▸ JOBS
• a. Translate this sentence from the post about Horne into Spanish: "White supremacy was part and parcel of the rationale imposed on the colonies from the beginning, not something that the colonists conjured independently."
• b. Carry the post about Horne forward from its final sentence, writing the next part in the same voice.

▸ DOCUMENT TEXT
********************  POSTING RULES & NOTES  ********************
#1 YOU MUST clip all extraneous text when replying to a message.
#2 This mail-list, like most, is publicly & permanently archived.
#3 Subscribe and post under an alias if #2 is a concern.
*****************************************************************

I sincerely admire Horne's productivity and much of his work, but you can
pay for too much haste.

A fuller refutation would require a small volume in itself.  Much of it
would be a repeat of what Herbert Aptheker and others have written about
the subject, though I would make a somewhat different approach in one key
respect.  A bit of googling in the Marxist Internet Archives, as well as
generally, will provide statements and restatements of it.

But my objection doesn't rest on the authority of tradition.  It just
doesn't make sense to think that we can separate the ideology and values
generalized among a colonial people from those imposed by the colonizer.
White supremacy was part and parcel of the rationale imposed on the
colonies from the beginning, not something that the colonists conjured
independently. Again, revolutions are complex processes and people have
different motives, but anyone asserting that the colonists in general
wanted independence because imperial Britain was about to eliminate slavery
has a heavy burden of proof, and I've not seen anybody make it.  (It's like
saying that Vietnam was struggling to get out from under the U.S. out of
fear that it would actually pass the Equal Rights Amendment.)

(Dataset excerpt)
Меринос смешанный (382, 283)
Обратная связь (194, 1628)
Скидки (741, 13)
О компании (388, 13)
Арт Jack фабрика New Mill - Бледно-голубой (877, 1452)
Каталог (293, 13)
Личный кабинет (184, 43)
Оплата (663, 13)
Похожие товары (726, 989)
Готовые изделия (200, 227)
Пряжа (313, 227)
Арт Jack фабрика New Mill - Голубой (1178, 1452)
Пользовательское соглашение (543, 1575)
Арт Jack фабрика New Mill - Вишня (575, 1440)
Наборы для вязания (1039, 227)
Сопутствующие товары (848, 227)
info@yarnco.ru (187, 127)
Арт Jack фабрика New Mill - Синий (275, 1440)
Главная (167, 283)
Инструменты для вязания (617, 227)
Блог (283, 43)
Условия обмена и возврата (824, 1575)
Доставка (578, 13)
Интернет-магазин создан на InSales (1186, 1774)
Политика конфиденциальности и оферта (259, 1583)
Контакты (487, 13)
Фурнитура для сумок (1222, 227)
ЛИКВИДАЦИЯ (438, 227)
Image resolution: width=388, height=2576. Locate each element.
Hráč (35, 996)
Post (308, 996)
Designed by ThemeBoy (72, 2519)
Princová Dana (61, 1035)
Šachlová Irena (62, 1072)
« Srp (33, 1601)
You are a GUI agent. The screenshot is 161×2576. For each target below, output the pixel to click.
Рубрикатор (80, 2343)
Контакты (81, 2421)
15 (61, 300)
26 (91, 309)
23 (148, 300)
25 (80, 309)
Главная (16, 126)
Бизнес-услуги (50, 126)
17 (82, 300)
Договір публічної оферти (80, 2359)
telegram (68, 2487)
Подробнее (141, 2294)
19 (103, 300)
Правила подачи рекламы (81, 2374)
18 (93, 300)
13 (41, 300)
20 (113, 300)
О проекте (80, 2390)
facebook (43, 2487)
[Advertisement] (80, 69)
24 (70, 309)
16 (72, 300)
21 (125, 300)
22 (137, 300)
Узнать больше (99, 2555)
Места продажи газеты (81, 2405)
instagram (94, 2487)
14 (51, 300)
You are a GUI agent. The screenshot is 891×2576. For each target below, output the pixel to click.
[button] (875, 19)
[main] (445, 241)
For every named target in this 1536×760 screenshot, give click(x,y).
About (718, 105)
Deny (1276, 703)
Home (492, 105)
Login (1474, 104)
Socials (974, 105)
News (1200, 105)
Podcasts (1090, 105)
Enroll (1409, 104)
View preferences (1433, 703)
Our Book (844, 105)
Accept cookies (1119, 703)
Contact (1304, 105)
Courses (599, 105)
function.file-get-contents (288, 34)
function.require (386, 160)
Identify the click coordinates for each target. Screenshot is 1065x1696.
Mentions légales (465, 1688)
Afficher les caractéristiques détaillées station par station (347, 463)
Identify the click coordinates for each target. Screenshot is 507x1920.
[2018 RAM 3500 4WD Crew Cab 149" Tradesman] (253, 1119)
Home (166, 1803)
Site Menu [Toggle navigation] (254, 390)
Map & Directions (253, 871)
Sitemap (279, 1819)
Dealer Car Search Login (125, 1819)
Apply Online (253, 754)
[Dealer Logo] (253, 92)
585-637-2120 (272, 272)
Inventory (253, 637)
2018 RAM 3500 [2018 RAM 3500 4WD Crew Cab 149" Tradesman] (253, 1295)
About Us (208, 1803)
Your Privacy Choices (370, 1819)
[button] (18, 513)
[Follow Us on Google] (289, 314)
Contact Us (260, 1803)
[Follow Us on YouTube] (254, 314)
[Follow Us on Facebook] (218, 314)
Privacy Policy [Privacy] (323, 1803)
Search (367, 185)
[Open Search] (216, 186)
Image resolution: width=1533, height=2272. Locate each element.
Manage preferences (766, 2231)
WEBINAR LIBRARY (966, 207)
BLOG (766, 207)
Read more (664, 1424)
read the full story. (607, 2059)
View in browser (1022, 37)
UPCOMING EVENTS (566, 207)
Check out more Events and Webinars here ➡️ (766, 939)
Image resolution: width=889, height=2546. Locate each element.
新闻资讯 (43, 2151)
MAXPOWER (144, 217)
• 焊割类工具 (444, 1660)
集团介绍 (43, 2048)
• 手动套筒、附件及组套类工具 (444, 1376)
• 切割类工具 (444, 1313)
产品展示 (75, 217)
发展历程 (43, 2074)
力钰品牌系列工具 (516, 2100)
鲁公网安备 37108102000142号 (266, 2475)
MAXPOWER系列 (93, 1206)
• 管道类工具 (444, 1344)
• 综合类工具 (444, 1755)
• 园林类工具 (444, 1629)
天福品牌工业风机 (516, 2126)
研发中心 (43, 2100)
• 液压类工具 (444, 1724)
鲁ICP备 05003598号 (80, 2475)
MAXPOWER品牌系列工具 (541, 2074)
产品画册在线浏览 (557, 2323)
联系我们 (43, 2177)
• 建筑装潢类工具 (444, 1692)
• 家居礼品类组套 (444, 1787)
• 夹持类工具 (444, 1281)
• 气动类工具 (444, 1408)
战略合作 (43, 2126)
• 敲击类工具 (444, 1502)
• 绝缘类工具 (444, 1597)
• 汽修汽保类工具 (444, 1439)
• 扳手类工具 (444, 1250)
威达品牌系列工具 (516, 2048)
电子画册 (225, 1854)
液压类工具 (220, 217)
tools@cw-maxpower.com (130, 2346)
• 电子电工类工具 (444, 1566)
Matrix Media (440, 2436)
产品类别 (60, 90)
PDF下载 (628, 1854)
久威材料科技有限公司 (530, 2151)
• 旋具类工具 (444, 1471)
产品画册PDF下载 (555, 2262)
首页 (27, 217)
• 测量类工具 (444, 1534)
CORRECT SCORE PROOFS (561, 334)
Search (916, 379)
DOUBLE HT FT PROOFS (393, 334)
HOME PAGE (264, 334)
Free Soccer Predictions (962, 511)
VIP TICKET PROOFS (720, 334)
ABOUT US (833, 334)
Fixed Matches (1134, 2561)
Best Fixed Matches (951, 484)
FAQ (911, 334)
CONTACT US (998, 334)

▸ WRITTEN RESPONSES
• a. La supremacía blanca formaba parte integral de la justificación impuesta a las colonias desde el principio, no algo que los colonos idearan por su cuenta.

• b.
I think the classic Marxist analysis of what a bourgeois revolution is
explains why they did not act consistently against slavery.  You certainly
can make the case that slavery was placed on the path to destruction in
North America after 1776.  And, yes, history took its own sweet time in
this.  And, yes, I don't like it.  But back to that expression "bourgeois
revolution."  Note the adjective.

Now, as to that one key respect on which I'm not comfortable with the
standard Marxist approach to the American Revolution . . . the fate of
native Americans.  Simply put, the British, for reasons of their own that
mimicked the earlier pragmatism of the French, sought to restrict
Euroamerican expansion and ethnic cleansing.  The trend after 1776 deepened
the worst aspects of this.  But, of course, what did the English Revolution
do for the Irish . . . or pretty much anyone who wasn't English?

Again, back to that expression "bourgeois revolution" . . . .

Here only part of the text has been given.